**Task statement**.
Turn the records below into a numbered list, leaving out any blank lines, starting at the line containing "Task: Click the Hoa Phat HPG logo" and ending at the last line of the records. Include both of these lines.

--- Start ---

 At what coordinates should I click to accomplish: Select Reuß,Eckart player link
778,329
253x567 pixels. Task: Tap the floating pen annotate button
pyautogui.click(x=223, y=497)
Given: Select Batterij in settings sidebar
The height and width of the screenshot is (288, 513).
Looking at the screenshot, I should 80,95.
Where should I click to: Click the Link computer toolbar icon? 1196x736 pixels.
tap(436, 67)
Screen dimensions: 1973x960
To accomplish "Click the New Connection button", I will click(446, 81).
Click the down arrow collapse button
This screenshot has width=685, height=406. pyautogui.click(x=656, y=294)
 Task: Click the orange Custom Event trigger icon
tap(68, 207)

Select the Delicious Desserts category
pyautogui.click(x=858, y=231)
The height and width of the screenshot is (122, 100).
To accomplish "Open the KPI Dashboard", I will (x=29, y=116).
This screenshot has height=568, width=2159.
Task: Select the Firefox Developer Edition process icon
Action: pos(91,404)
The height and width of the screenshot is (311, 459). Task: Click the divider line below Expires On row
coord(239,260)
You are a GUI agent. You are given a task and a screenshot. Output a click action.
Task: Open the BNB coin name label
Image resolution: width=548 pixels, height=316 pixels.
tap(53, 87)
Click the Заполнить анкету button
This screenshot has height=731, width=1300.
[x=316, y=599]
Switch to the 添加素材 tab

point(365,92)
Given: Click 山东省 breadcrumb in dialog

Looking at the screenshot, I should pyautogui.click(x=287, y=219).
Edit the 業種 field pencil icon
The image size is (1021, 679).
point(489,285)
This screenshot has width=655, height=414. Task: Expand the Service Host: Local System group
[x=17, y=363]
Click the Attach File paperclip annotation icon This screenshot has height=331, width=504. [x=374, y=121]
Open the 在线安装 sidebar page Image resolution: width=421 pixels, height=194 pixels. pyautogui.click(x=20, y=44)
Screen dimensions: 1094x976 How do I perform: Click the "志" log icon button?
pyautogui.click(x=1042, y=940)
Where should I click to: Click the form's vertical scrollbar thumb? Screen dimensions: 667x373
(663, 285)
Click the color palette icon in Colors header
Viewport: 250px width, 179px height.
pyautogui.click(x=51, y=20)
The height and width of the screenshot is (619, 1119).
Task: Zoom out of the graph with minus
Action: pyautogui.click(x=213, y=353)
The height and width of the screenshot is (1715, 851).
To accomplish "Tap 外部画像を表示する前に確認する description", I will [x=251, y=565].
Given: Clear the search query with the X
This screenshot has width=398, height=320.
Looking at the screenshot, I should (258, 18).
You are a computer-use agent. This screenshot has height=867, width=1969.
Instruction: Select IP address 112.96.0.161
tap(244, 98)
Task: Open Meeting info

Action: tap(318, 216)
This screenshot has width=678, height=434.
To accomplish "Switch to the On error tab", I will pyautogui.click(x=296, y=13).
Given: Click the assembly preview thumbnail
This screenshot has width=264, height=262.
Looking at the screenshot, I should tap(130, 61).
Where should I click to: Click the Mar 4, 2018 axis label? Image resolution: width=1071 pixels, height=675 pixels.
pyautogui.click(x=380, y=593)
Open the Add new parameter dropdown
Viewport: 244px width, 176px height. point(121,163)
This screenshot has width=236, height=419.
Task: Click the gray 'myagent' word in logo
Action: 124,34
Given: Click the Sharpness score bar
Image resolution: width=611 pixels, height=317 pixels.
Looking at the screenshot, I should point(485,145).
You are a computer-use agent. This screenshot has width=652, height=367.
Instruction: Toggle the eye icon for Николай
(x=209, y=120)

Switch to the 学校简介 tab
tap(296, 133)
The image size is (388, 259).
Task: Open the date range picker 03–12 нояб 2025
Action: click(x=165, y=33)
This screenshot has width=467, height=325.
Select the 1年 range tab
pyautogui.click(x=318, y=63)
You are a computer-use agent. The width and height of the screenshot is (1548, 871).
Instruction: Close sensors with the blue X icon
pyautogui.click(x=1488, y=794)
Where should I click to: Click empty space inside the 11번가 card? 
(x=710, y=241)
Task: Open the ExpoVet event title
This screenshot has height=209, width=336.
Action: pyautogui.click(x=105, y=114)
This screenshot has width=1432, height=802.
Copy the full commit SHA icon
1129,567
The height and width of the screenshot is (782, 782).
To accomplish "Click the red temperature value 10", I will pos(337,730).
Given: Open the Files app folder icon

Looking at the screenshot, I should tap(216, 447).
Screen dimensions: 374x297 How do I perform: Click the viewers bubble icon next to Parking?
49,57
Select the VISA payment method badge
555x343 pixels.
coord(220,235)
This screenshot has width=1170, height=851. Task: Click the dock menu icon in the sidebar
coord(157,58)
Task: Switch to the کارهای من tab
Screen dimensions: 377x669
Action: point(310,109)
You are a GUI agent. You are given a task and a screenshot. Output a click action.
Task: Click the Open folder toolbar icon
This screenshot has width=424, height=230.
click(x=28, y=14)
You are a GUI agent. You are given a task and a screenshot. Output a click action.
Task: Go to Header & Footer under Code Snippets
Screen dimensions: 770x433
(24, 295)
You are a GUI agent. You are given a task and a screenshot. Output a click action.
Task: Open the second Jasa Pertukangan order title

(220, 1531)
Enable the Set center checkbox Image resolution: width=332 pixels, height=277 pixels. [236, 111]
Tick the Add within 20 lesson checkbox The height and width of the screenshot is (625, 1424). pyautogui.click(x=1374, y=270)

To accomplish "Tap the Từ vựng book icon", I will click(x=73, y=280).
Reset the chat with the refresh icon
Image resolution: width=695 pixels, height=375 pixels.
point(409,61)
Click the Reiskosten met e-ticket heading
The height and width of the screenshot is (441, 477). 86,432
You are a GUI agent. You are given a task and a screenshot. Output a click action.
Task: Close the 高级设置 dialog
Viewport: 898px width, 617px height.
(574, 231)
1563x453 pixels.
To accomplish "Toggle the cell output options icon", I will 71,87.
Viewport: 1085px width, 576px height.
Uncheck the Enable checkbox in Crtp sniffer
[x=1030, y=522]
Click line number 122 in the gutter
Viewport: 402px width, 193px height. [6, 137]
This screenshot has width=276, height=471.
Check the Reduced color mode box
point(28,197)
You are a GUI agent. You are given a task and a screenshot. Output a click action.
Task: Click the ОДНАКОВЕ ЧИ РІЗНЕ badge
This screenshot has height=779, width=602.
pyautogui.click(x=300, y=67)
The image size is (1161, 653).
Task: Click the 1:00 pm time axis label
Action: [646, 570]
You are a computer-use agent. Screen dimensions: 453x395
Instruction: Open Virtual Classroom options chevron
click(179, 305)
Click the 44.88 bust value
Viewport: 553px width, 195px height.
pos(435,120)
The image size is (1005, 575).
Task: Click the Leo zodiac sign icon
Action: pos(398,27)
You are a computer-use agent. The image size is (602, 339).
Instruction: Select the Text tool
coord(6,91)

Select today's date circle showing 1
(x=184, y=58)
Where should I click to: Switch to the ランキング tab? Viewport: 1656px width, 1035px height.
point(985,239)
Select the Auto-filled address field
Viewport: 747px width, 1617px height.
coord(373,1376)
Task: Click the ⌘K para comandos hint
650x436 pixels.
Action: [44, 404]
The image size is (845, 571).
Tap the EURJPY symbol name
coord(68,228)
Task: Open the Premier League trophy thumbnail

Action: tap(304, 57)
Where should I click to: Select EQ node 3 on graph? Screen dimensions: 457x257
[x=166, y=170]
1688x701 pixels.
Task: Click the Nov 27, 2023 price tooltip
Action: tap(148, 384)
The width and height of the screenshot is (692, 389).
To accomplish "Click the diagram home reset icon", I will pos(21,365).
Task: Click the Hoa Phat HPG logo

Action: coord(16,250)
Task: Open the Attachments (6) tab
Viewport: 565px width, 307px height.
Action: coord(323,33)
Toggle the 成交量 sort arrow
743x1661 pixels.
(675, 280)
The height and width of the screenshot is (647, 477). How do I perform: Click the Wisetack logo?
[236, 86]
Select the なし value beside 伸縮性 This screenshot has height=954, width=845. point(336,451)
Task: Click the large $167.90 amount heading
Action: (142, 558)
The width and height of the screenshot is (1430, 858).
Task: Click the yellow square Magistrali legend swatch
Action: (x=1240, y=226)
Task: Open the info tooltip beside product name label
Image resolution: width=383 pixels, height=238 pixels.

--- End ---

**Response**.
1. Task: Click the Hoa Phat HPG logo
2. Action: coord(16,250)
3. Task: Open the Attachments (6) tab
4. Viewport: 565px width, 307px height.
5. Action: coord(323,33)
6. Toggle the 成交量 sort arrow
7. 743x1661 pixels.
8. (675, 280)
9. The height and width of the screenshot is (647, 477). How do I perform: Click the Wisetack logo?
10. [236, 86]
11. Select the なし value beside 伸縮性 This screenshot has height=954, width=845. point(336,451)
12. Task: Click the large $167.90 amount heading
13. Action: (142, 558)
14. The width and height of the screenshot is (1430, 858).
15. Task: Click the yellow square Magistrali legend swatch
16. Action: (x=1240, y=226)
17. Task: Open the info tooltip beside product name label
18. Image resolution: width=383 pixels, height=238 pixels.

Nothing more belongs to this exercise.